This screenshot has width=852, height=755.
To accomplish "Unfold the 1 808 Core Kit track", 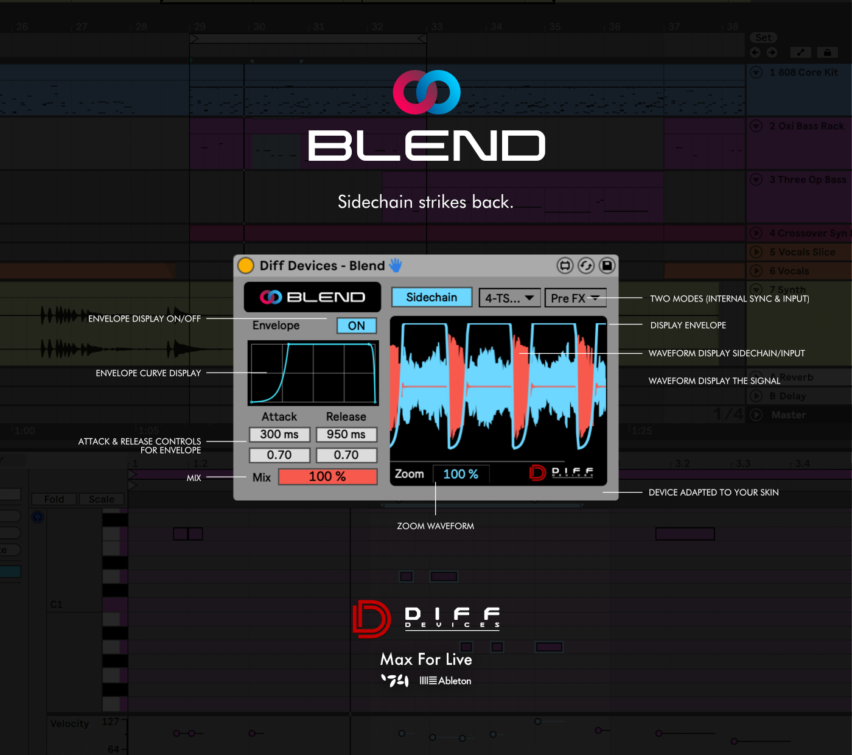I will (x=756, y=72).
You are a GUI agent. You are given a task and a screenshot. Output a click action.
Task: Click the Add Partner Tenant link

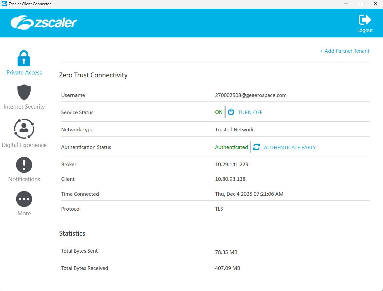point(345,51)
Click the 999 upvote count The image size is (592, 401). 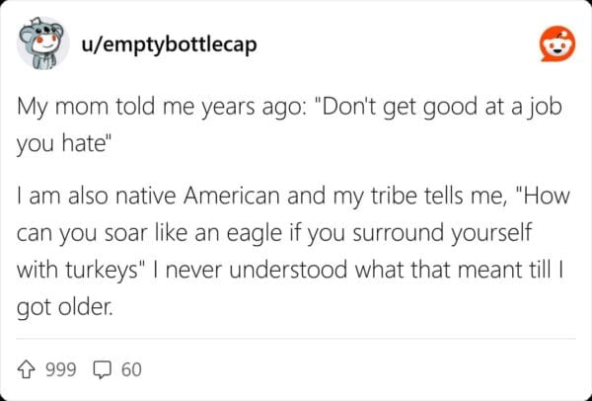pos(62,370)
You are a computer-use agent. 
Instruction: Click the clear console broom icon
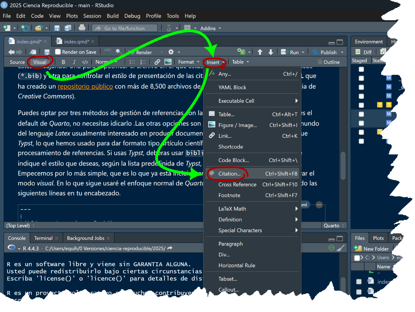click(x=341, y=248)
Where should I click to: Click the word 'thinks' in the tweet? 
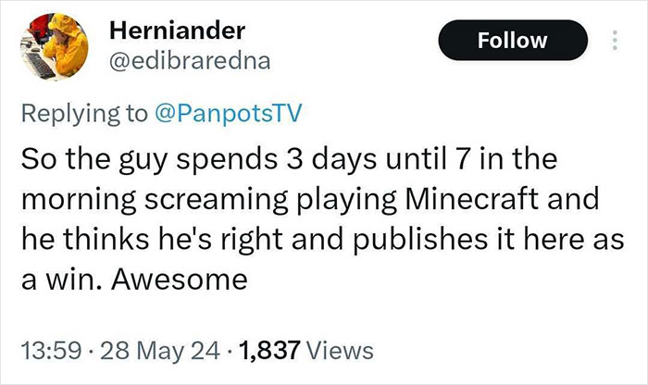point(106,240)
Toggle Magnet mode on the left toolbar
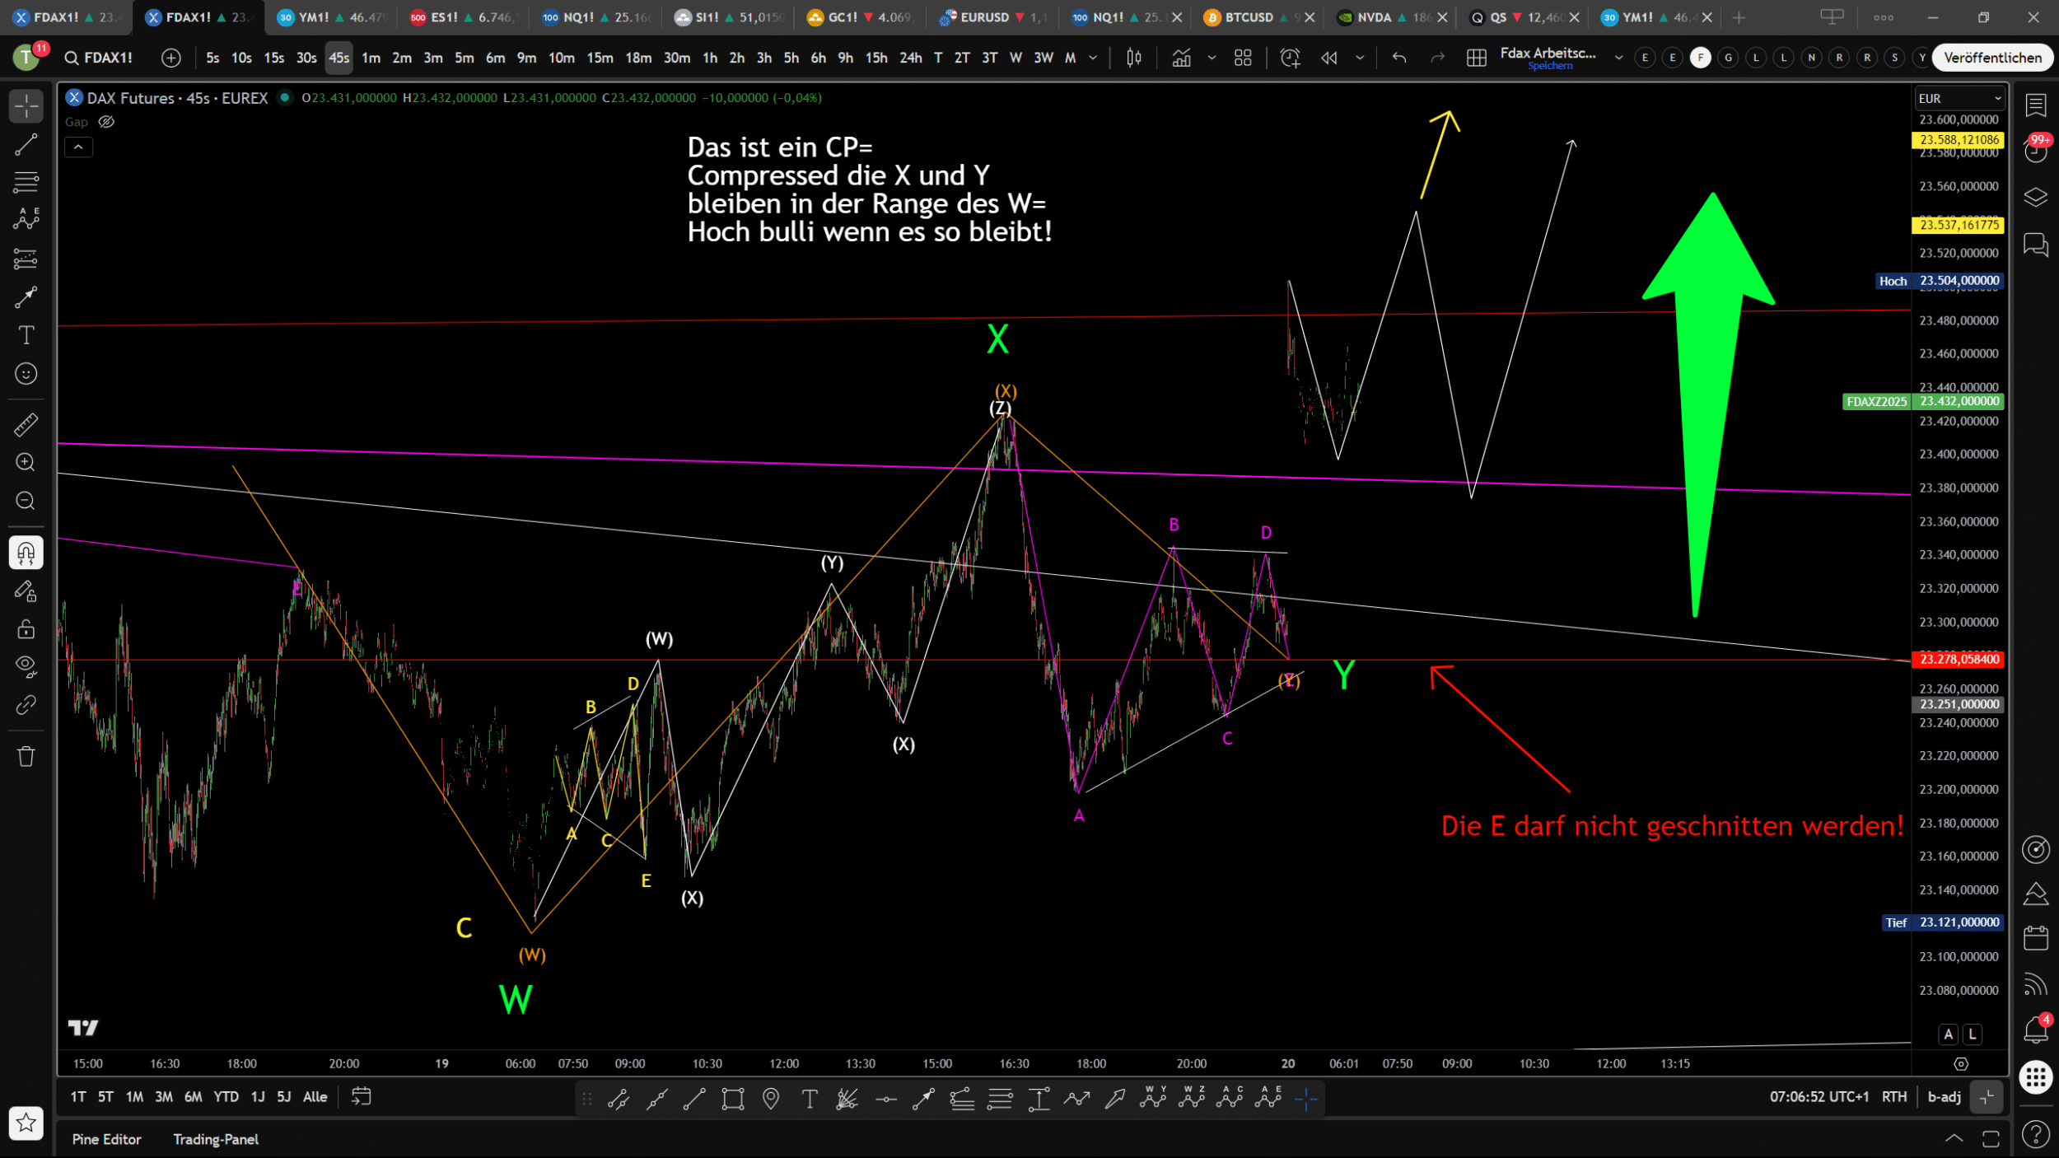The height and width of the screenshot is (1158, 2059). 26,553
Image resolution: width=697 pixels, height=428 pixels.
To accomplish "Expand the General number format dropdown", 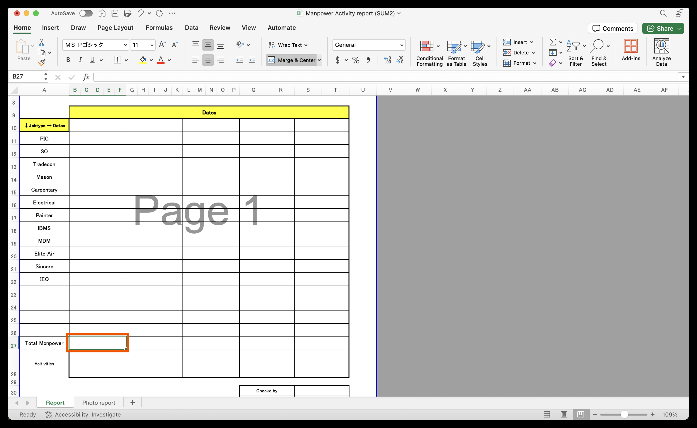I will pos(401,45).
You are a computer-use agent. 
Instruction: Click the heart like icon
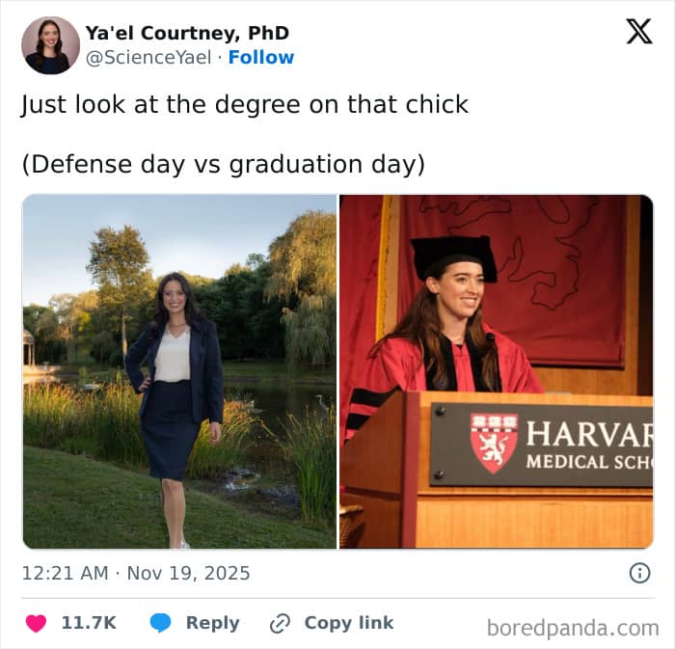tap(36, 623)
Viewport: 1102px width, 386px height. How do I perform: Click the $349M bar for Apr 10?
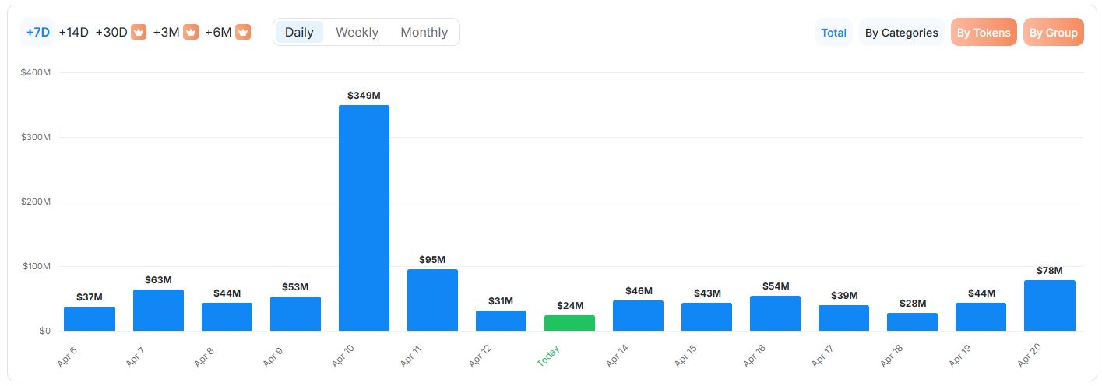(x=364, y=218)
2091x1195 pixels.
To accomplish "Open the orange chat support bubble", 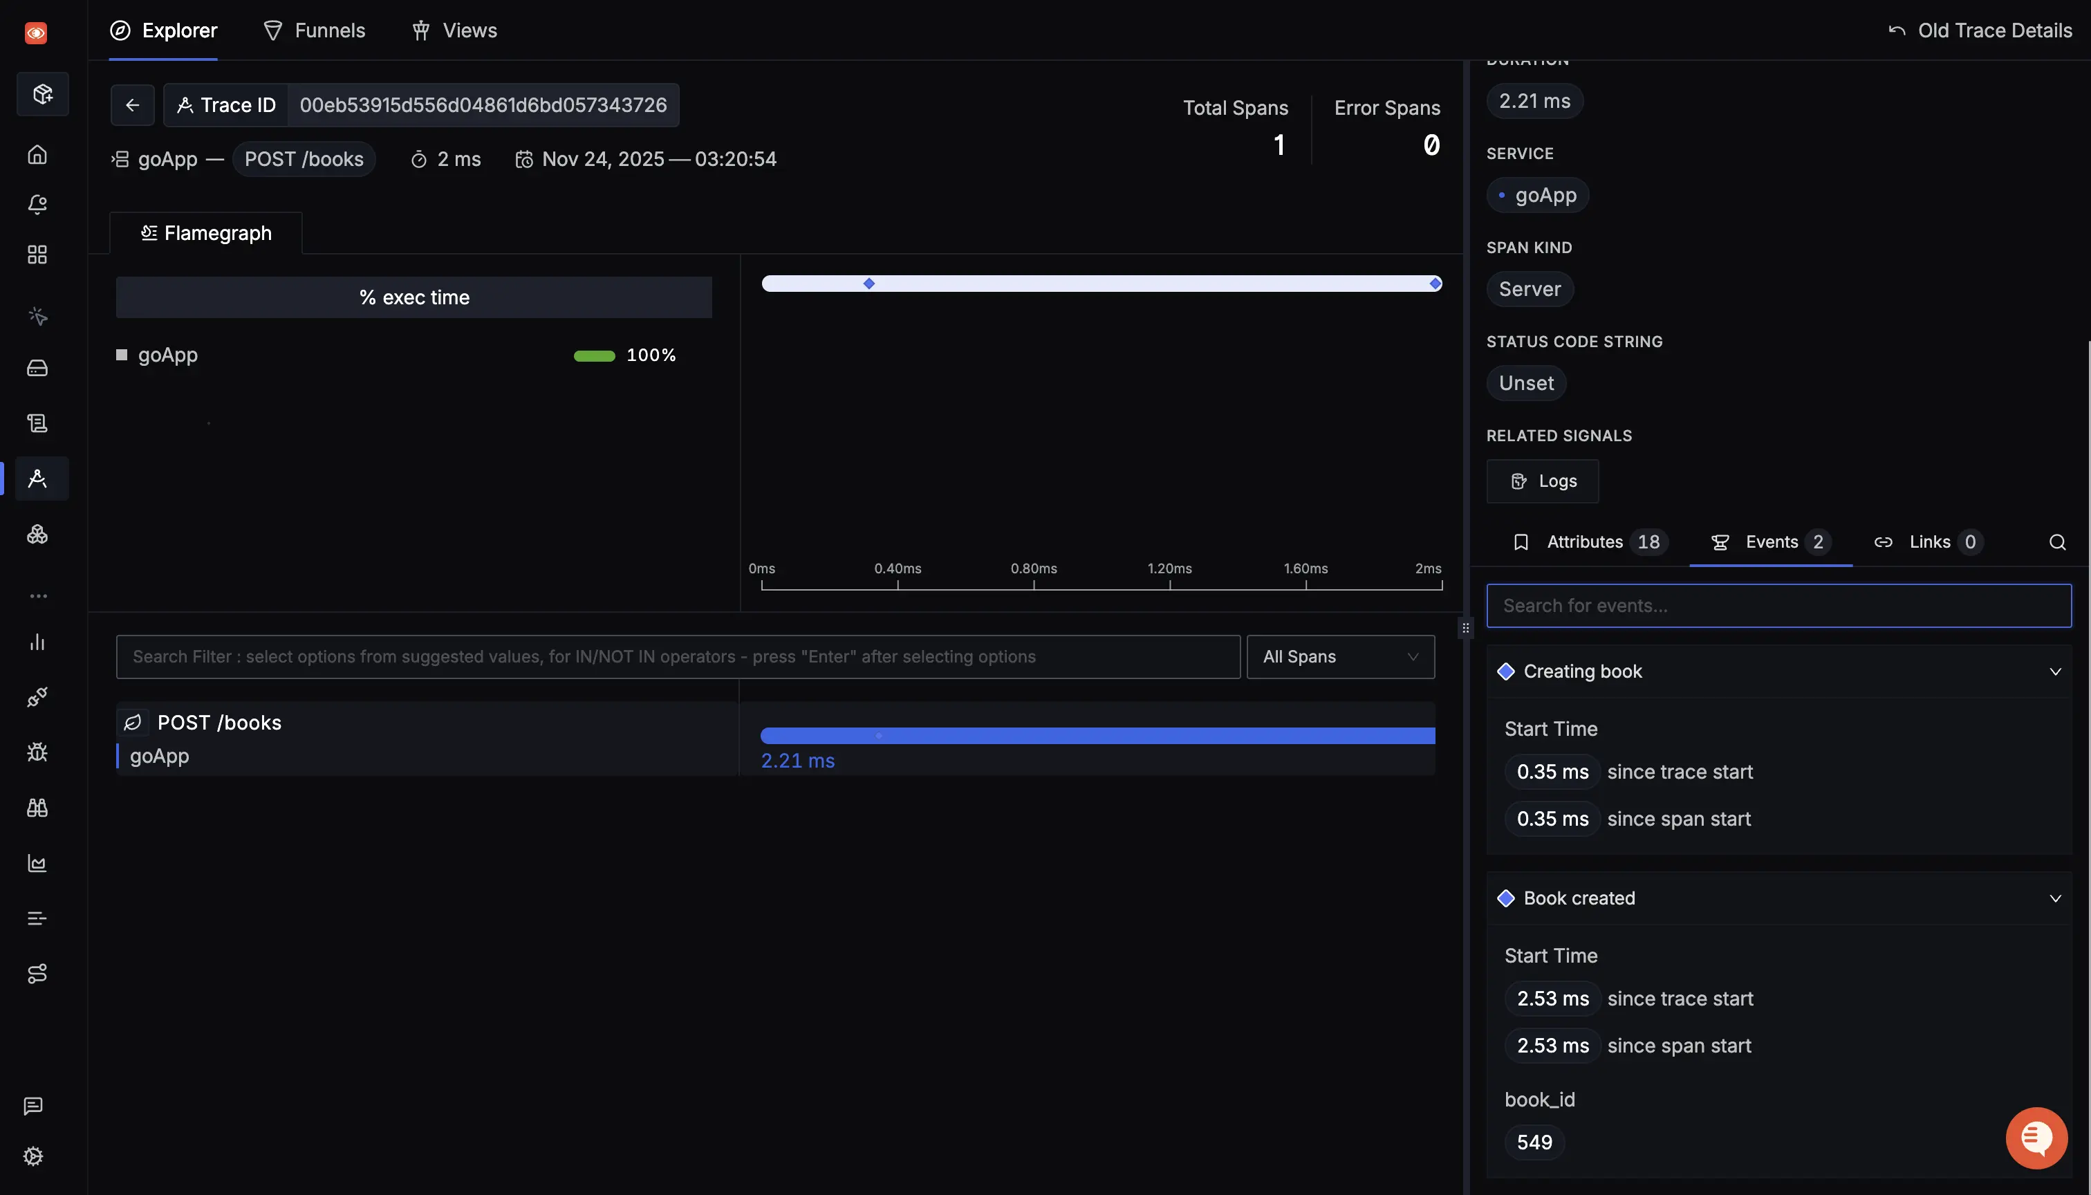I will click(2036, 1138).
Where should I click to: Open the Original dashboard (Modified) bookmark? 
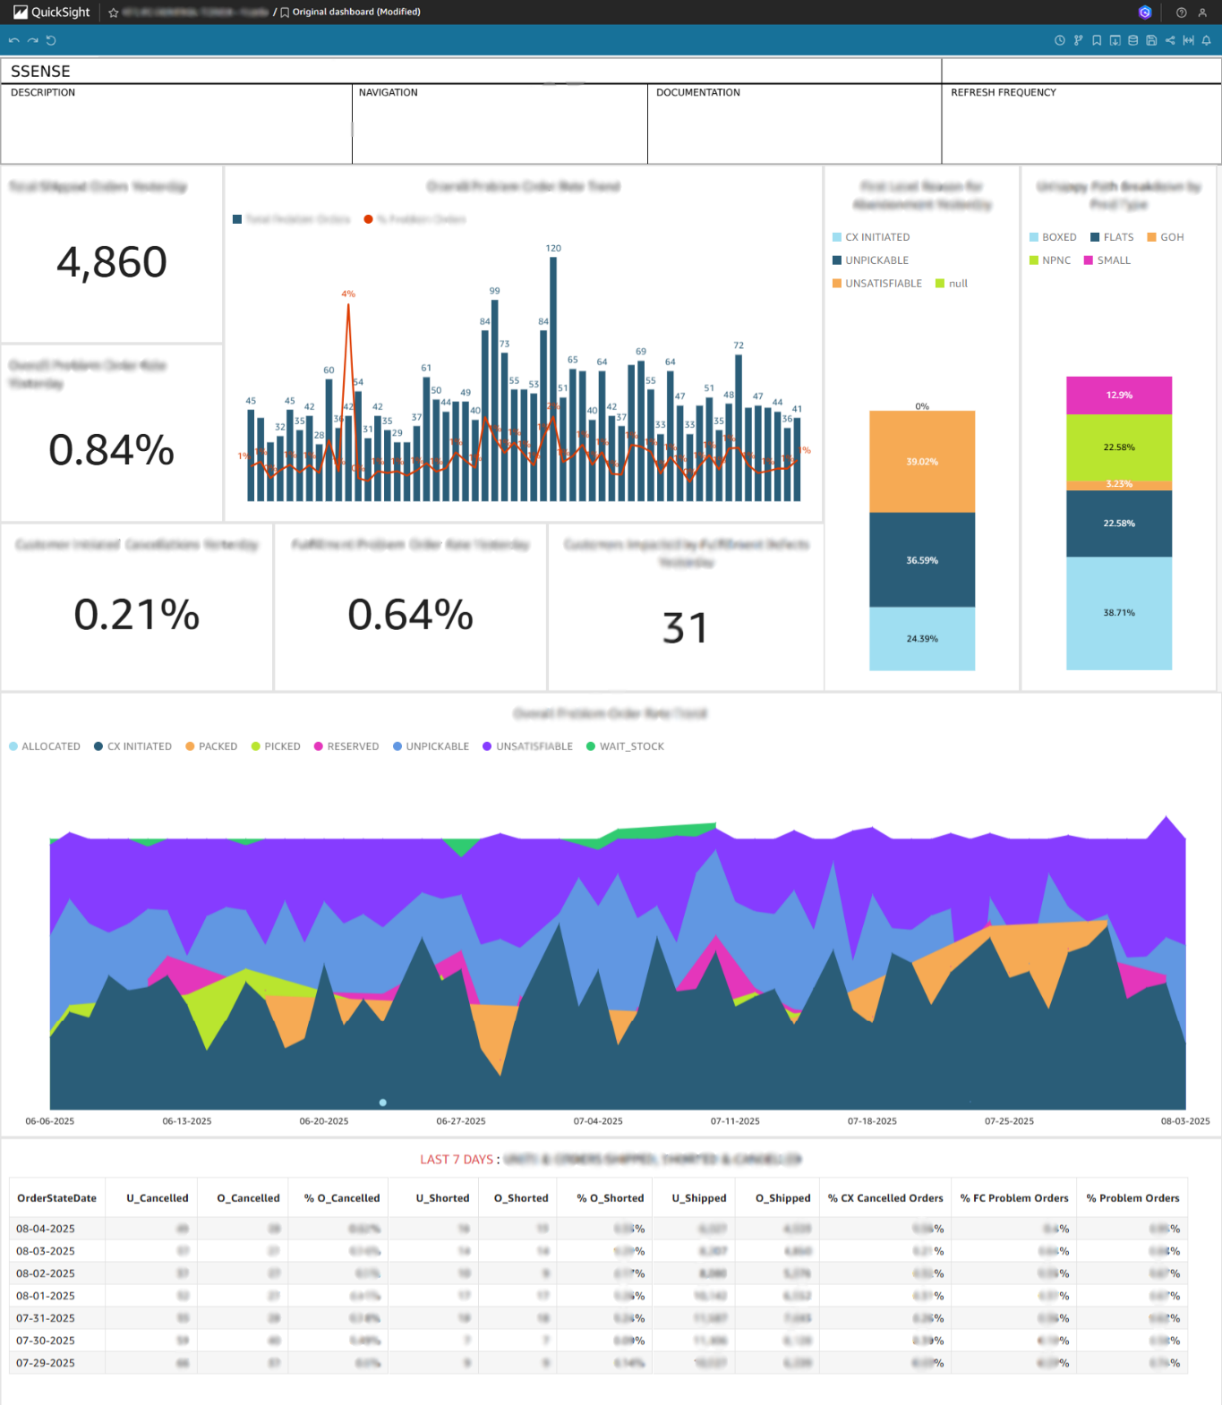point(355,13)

WRITTEN REQUEST:
Pick out each line in the records above that contains the word "Instruction" and copy those lines.

RESULT OF THE TASK:
Instruction: Click the clear console broom icon
Instruction: Click the heart like icon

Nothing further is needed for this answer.